No line of toy dinosaurs would be complete without a Triceratops and that’s a fact that has remained true since the beginning of dinosaur toy production with Marx in the 1950’s. Sure, many other elaborately horned dinosaurs have come onto the scene over the subsequent years but Triceratops is a classic and like Tyrannosaurus can never be dethroned. That it lived alongside T. rex and was among the largest and last of the ceratopsians only works in its favor.
The Marx Triceratops is part of the small mold group, PL-755 from 1955. Marx toys don’t conform to any set scale and the fact that this Triceratops is not much larger than the Cynognathus (which only reached 4’ in life) is a clear indication of this. The Marx Triceratops only measures 3.5” long and so does not scale as well as it should with the Marx T. rex. Like the previously reviewed Plateosaurus this dinosaur appears to be based on Rudolf Zallinger’s Age of Reptiles mural at the Yale Peabody Museum.
Like the Triceratops in Zallinger’s mural this toy has a low-slung head, splayed forelimbs, and erect hindlimbs that give it a hunch-backed appearance. It makes for a really uncomfortable and awkward looking animal that is reminiscent of a chameleon. Perhaps there’s something to this as the three-horned Jackson’s chameleon is superficially similar to Triceratops and often compared to it. Later reconstructions of Triceratops would straighten all of the limbs, like a rhinoceros, and this posture is reflected in the 1961 Marx Styracosaurus. Of course more modern reconstructions have the limbs splayed out again, though not as extreme as they used to be.

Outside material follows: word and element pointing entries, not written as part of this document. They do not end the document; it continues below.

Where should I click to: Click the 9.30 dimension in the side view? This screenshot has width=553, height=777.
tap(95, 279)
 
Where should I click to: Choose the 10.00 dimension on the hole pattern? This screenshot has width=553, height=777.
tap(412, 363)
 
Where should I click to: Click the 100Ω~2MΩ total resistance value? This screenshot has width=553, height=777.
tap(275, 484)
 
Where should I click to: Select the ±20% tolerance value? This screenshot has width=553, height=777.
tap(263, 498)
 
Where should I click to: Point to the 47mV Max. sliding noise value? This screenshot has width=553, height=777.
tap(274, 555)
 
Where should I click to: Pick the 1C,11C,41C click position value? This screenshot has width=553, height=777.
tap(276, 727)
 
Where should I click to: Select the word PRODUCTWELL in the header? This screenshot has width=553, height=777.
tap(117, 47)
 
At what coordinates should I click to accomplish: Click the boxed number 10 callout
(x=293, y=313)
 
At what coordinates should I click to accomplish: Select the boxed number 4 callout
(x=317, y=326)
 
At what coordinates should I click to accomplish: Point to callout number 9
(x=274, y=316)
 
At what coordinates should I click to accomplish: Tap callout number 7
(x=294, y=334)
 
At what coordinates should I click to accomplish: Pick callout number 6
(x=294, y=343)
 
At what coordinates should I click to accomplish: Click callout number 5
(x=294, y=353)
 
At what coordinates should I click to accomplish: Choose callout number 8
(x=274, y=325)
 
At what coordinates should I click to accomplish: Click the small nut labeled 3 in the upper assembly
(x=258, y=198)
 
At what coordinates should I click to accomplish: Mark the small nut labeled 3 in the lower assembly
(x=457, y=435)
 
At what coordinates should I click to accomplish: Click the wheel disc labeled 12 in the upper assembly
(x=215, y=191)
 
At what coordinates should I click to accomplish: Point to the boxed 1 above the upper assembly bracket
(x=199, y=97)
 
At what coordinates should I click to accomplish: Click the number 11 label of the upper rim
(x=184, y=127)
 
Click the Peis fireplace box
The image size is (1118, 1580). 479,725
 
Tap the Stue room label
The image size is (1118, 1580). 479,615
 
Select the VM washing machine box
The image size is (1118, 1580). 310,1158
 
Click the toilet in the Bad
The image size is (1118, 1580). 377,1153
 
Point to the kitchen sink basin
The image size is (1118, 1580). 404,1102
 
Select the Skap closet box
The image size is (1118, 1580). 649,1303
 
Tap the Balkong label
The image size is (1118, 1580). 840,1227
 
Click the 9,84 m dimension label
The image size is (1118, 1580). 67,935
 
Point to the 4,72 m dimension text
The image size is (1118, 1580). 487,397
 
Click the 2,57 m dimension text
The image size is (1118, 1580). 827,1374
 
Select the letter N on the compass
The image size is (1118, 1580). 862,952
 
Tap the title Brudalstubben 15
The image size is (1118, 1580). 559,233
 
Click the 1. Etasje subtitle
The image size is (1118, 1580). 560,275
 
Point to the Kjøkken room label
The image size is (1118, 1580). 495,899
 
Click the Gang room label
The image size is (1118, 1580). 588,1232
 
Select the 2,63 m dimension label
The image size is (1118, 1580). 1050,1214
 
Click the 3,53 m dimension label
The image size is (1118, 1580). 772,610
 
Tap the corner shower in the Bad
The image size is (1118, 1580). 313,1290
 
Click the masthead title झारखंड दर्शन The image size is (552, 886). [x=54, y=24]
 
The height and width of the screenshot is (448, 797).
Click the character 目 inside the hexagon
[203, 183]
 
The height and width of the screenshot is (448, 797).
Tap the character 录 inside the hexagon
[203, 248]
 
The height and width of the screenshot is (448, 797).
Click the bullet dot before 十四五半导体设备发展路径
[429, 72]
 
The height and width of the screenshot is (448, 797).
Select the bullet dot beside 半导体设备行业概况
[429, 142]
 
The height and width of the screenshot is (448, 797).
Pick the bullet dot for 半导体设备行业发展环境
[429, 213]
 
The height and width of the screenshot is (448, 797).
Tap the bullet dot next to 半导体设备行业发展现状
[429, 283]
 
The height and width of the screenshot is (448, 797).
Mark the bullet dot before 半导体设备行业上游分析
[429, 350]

My daughter has a few old Marx knock-offs and having those in hand had for a long time put me off to Marx toys as something I should collect. I figured that they probably looked much the same and the knockoffs never impressed me. That was a mistake however, as the knockoffs are of a much more inferior quality by every conceivable metric. Having them both side-by-side now, the difference is significant.
The head sculpt on this Triceratops brings a lot of personality to an otherwise average toy. Actually, the frowning mouth, puffy cheeks, and rings around the eyes kind of remind me of some fancy goldfish varieties. This gives the toy an adorable yet confused and perhaps dim-witted appearance. The genus name is written on the left side of the tail and a length of 20’ is written on the right.
Marx only made two ceratopsians, this one and the Styracosaurus. It’s a shame that we never got a Monoclonius from them too. Before I set out to review these toys it never really dawned on me just how much inspiration these toys took from the science and art of their time. It’s fun to have these tiny three dimensional representations of the paleoart by such influencers as Burian, Knight, and Zallinger, and at this point I’ve now definitely caught the Marx collecting bug. The Marx Triceratops can be found on eBay for about $10-15 USD. As usual, Marx toys are cheaper in lots.